**The request**
Reproduce the following material line for line, with no changes.

**Dataset extract**

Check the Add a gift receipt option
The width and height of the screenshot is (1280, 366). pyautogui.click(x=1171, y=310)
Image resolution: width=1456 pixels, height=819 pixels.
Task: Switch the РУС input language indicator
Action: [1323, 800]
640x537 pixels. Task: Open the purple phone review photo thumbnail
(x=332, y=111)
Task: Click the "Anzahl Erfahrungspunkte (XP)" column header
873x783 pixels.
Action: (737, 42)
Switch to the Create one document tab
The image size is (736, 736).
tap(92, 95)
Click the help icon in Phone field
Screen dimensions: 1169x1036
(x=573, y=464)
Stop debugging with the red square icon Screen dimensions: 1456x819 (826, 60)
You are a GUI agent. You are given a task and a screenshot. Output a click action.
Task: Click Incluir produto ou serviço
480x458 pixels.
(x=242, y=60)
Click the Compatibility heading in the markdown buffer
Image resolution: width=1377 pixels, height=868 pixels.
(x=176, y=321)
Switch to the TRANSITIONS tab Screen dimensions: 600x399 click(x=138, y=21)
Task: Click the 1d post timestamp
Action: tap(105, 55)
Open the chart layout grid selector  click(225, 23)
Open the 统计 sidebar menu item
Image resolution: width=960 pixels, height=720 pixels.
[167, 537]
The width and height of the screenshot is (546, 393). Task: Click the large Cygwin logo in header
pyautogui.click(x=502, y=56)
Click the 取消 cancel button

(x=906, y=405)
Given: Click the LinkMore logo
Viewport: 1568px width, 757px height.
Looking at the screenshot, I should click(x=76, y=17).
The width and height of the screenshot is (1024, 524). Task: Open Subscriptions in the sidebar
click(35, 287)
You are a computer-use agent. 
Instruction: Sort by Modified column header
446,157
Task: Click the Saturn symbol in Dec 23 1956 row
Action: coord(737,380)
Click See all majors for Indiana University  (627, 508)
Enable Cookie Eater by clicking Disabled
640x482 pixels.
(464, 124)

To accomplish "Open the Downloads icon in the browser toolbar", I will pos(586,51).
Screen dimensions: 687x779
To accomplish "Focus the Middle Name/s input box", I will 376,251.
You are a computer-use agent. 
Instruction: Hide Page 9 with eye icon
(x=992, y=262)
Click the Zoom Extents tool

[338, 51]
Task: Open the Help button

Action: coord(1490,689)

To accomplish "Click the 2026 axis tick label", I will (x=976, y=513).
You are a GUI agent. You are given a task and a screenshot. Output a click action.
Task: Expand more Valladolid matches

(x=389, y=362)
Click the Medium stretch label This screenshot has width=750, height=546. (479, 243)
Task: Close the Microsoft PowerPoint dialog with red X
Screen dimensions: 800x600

**The output**
Check the Add a gift receipt option
The width and height of the screenshot is (1280, 366). pyautogui.click(x=1171, y=310)
Image resolution: width=1456 pixels, height=819 pixels.
Task: Switch the РУС input language indicator
Action: [1323, 800]
640x537 pixels. Task: Open the purple phone review photo thumbnail
(x=332, y=111)
Task: Click the "Anzahl Erfahrungspunkte (XP)" column header
873x783 pixels.
Action: (737, 42)
Switch to the Create one document tab
The image size is (736, 736).
tap(92, 95)
Click the help icon in Phone field
Screen dimensions: 1169x1036
(x=573, y=464)
Stop debugging with the red square icon Screen dimensions: 1456x819 (826, 60)
You are a GUI agent. You are given a task and a screenshot. Output a click action.
Task: Click Incluir produto ou serviço
480x458 pixels.
(x=242, y=60)
Click the Compatibility heading in the markdown buffer
Image resolution: width=1377 pixels, height=868 pixels.
(x=176, y=321)
Switch to the TRANSITIONS tab Screen dimensions: 600x399 click(x=138, y=21)
Task: Click the 1d post timestamp
Action: tap(105, 55)
Open the chart layout grid selector  click(225, 23)
Open the 统计 sidebar menu item
Image resolution: width=960 pixels, height=720 pixels.
[167, 537]
The width and height of the screenshot is (546, 393). Task: Click the large Cygwin logo in header
pyautogui.click(x=502, y=56)
Click the 取消 cancel button

(x=906, y=405)
Given: Click the LinkMore logo
Viewport: 1568px width, 757px height.
Looking at the screenshot, I should click(x=76, y=17).
The width and height of the screenshot is (1024, 524). Task: Open Subscriptions in the sidebar
click(35, 287)
You are a computer-use agent. 
Instruction: Sort by Modified column header
446,157
Task: Click the Saturn symbol in Dec 23 1956 row
Action: coord(737,380)
Click See all majors for Indiana University  (627, 508)
Enable Cookie Eater by clicking Disabled
640x482 pixels.
(464, 124)

To accomplish "Open the Downloads icon in the browser toolbar", I will pos(586,51).
Screen dimensions: 687x779
To accomplish "Focus the Middle Name/s input box", I will 376,251.
You are a computer-use agent. 
Instruction: Hide Page 9 with eye icon
(x=992, y=262)
Click the Zoom Extents tool

[338, 51]
Task: Open the Help button

Action: coord(1490,689)

To accomplish "Click the 2026 axis tick label", I will (x=976, y=513).
You are a GUI agent. You are given a task and a screenshot. Output a click action.
Task: Expand more Valladolid matches

(x=389, y=362)
Click the Medium stretch label This screenshot has width=750, height=546. (479, 243)
Task: Close the Microsoft PowerPoint dialog with red X
Screen dimensions: 800x600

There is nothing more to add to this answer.